··· PROVIDED ENTRIES

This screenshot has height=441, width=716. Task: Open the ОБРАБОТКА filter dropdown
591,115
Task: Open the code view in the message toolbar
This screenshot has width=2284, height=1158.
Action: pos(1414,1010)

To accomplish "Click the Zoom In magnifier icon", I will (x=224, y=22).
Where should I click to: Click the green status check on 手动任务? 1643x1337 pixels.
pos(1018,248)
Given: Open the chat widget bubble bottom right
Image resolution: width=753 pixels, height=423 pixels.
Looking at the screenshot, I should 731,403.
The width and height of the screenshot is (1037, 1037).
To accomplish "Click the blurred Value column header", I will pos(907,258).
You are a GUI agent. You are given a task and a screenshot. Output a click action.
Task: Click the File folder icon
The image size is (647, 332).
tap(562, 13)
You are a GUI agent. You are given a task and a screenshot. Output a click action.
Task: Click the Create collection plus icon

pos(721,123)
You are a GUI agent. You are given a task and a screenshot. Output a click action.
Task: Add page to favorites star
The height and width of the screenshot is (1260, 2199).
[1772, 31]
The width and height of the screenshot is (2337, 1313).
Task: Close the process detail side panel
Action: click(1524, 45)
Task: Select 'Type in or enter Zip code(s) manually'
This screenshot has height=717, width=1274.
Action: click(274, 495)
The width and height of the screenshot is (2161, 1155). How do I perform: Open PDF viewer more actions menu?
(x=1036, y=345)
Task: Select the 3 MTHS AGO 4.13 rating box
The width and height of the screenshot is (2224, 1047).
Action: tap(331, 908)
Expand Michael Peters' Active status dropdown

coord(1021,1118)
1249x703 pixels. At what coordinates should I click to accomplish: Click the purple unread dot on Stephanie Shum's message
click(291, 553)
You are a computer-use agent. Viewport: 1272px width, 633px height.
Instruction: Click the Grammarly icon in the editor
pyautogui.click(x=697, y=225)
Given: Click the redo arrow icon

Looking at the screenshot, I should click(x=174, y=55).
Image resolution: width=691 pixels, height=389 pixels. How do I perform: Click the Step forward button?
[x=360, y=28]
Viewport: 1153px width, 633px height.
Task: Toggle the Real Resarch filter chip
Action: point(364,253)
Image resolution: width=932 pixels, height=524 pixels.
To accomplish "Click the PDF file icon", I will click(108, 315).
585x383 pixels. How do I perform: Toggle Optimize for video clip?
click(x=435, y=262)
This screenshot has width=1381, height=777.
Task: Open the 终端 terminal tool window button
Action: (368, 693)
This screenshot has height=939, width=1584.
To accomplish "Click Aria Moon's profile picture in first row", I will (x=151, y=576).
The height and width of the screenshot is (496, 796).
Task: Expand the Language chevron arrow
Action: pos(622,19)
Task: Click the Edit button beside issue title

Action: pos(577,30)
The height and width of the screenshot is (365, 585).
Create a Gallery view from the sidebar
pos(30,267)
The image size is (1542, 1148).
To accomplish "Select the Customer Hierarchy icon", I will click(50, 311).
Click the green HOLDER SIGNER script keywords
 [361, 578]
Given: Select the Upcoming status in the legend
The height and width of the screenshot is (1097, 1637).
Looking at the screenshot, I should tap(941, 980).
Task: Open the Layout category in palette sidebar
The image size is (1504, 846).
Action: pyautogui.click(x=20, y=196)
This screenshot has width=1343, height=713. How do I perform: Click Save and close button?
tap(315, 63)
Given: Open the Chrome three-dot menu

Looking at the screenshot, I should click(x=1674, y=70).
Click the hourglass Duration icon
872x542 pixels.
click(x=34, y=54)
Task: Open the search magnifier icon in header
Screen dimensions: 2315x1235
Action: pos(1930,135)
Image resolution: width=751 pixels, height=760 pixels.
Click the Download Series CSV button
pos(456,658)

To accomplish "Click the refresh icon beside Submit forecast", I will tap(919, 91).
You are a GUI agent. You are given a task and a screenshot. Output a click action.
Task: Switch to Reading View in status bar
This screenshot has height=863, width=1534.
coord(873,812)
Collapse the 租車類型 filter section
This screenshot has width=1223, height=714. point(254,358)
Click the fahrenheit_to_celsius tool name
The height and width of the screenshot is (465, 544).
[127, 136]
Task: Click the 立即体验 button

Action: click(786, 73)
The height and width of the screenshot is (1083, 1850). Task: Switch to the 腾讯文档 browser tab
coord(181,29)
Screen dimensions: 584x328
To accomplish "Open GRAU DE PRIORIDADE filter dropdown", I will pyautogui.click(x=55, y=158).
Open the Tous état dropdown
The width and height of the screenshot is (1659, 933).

······

AIM OF THE TASK: Beginning from the line that contains "Screen dimensions: 2315x1235", give each line again exactly, through the final line of the records.

SOLUTION TO THIS PROBLEM:
Screen dimensions: 2315x1235
Action: pos(1930,135)
Image resolution: width=751 pixels, height=760 pixels.
Click the Download Series CSV button
pos(456,658)

To accomplish "Click the refresh icon beside Submit forecast", I will tap(919, 91).
You are a GUI agent. You are given a task and a screenshot. Output a click action.
Task: Switch to Reading View in status bar
This screenshot has height=863, width=1534.
coord(873,812)
Collapse the 租車類型 filter section
This screenshot has width=1223, height=714. point(254,358)
Click the fahrenheit_to_celsius tool name
The height and width of the screenshot is (465, 544).
[127, 136]
Task: Click the 立即体验 button

Action: click(786, 73)
The height and width of the screenshot is (1083, 1850). Task: Switch to the 腾讯文档 browser tab
coord(181,29)
Screen dimensions: 584x328
To accomplish "Open GRAU DE PRIORIDADE filter dropdown", I will pyautogui.click(x=55, y=158).
Open the Tous état dropdown
The width and height of the screenshot is (1659, 933).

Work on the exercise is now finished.